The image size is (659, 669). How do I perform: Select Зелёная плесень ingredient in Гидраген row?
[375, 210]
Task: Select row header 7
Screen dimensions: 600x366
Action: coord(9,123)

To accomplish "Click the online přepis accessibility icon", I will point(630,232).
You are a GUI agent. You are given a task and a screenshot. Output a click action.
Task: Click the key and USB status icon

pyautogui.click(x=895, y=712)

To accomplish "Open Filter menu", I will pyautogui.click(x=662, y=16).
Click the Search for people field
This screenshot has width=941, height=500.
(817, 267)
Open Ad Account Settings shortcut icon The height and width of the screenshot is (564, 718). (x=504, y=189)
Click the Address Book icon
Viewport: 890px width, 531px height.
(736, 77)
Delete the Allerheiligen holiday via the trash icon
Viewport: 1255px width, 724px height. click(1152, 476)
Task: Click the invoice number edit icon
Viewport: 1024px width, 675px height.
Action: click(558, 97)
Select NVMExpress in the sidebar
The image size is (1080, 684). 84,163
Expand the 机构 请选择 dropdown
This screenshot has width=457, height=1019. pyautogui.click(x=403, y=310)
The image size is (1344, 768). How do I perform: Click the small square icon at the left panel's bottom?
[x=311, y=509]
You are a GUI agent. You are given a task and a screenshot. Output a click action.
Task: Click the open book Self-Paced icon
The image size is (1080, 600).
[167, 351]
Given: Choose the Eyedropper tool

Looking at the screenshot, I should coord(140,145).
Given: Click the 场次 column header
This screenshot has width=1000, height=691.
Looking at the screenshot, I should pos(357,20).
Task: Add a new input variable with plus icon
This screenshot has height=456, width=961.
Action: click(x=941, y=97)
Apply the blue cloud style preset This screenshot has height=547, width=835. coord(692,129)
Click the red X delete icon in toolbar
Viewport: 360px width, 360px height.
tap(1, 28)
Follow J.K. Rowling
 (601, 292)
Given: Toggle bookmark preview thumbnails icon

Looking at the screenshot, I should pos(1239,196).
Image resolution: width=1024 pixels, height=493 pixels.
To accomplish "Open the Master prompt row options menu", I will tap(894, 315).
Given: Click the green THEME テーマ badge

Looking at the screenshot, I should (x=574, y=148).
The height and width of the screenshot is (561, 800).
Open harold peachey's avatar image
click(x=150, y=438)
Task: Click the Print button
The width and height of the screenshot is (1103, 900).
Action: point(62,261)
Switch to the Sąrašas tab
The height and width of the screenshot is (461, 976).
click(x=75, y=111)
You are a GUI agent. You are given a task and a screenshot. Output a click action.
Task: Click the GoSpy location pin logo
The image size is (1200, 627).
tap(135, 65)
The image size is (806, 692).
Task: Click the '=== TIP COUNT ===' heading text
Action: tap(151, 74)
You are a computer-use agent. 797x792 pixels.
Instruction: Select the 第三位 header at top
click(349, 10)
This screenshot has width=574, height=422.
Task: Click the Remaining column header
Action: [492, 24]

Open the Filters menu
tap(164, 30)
◆ ◆ ◆ ◆
Task objective: Each record must appear again, word for word.

Response:
The image size is (659, 669). How do I perform: Select Зелёная плесень ingredient in Гидраген row?
[375, 210]
Task: Select row header 7
Screen dimensions: 600x366
Action: coord(9,123)

To accomplish "Click the online přepis accessibility icon", I will point(630,232).
You are a GUI agent. You are given a task and a screenshot. Output a click action.
Task: Click the key and USB status icon

pyautogui.click(x=895, y=712)

To accomplish "Open Filter menu", I will pyautogui.click(x=662, y=16).
Click the Search for people field
This screenshot has width=941, height=500.
(817, 267)
Open Ad Account Settings shortcut icon The height and width of the screenshot is (564, 718). (x=504, y=189)
Click the Address Book icon
Viewport: 890px width, 531px height.
(736, 77)
Delete the Allerheiligen holiday via the trash icon
Viewport: 1255px width, 724px height. click(1152, 476)
Task: Click the invoice number edit icon
Viewport: 1024px width, 675px height.
Action: click(558, 97)
Select NVMExpress in the sidebar
The image size is (1080, 684). 84,163
Expand the 机构 请选择 dropdown
This screenshot has width=457, height=1019. pyautogui.click(x=403, y=310)
The image size is (1344, 768). How do I perform: Click the small square icon at the left panel's bottom?
[x=311, y=509]
You are a GUI agent. You are given a task and a screenshot. Output a click action.
Task: Click the open book Self-Paced icon
The image size is (1080, 600).
[167, 351]
Given: Choose the Eyedropper tool

Looking at the screenshot, I should coord(140,145).
Given: Click the 场次 column header
This screenshot has width=1000, height=691.
Looking at the screenshot, I should pos(357,20).
Task: Add a new input variable with plus icon
This screenshot has height=456, width=961.
Action: click(x=941, y=97)
Apply the blue cloud style preset This screenshot has height=547, width=835. coord(692,129)
Click the red X delete icon in toolbar
Viewport: 360px width, 360px height.
tap(1, 28)
Follow J.K. Rowling
 (601, 292)
Given: Toggle bookmark preview thumbnails icon

Looking at the screenshot, I should pos(1239,196).
Image resolution: width=1024 pixels, height=493 pixels.
To accomplish "Open the Master prompt row options menu", I will tap(894, 315).
Given: Click the green THEME テーマ badge

Looking at the screenshot, I should (x=574, y=148).
The height and width of the screenshot is (561, 800).
Open harold peachey's avatar image
click(x=150, y=438)
Task: Click the Print button
The width and height of the screenshot is (1103, 900).
Action: point(62,261)
Switch to the Sąrašas tab
The height and width of the screenshot is (461, 976).
click(x=75, y=111)
You are a GUI agent. You are given a task and a screenshot. Output a click action.
Task: Click the GoSpy location pin logo
The image size is (1200, 627).
tap(135, 65)
The image size is (806, 692).
Task: Click the '=== TIP COUNT ===' heading text
Action: tap(151, 74)
You are a computer-use agent. 797x792 pixels.
Instruction: Select the 第三位 header at top
click(349, 10)
This screenshot has width=574, height=422.
Task: Click the Remaining column header
Action: [492, 24]

Open the Filters menu
tap(164, 30)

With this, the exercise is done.